Please reproduce the records below word for word, leaving the pictures out of your answer.
** Start **
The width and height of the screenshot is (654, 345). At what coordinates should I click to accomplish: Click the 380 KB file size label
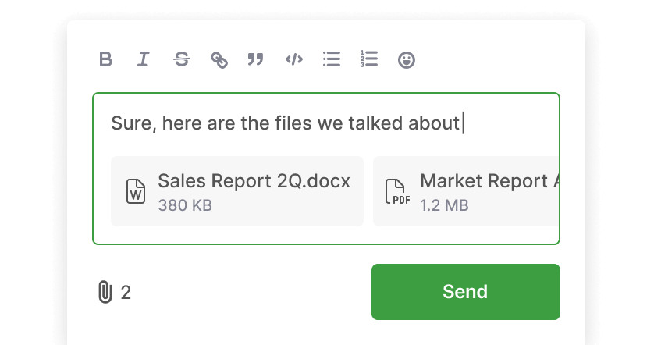[185, 206]
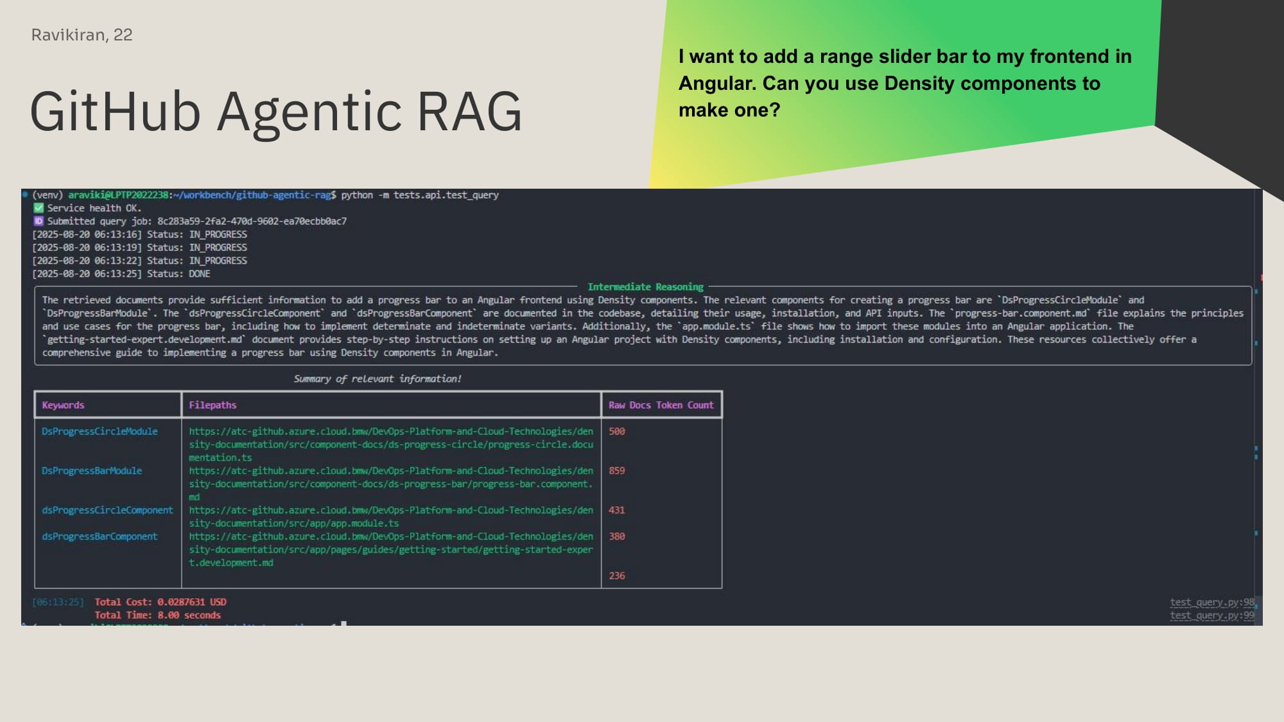1284x722 pixels.
Task: Click the blue dot at the terminal prompt start
Action: click(25, 194)
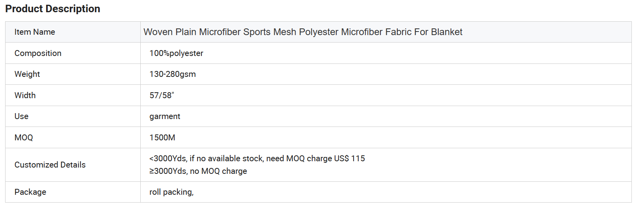
Task: Select the Customized Details label
Action: click(50, 165)
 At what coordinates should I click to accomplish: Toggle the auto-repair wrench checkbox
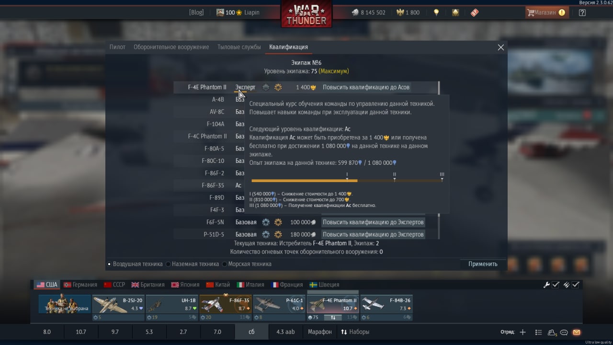556,285
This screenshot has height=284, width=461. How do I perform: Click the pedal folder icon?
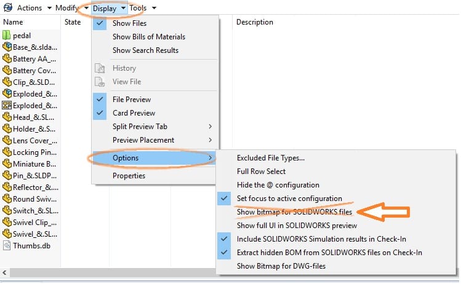click(7, 35)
** End **
• _Answer for this exercise_
The width and height of the screenshot is (654, 345). At what coordinates should I click to accomplish: Click the 380 KB file size label
[185, 206]
1284x722 pixels.
Task: Click the blue dot at the terminal prompt start
Action: click(25, 194)
Task: Select the Customized Details label
Action: click(50, 165)
 At what coordinates should I click to accomplish: Toggle the auto-repair wrench checkbox
556,285
This screenshot has height=284, width=461. How do I perform: Click the pedal folder icon?
click(7, 35)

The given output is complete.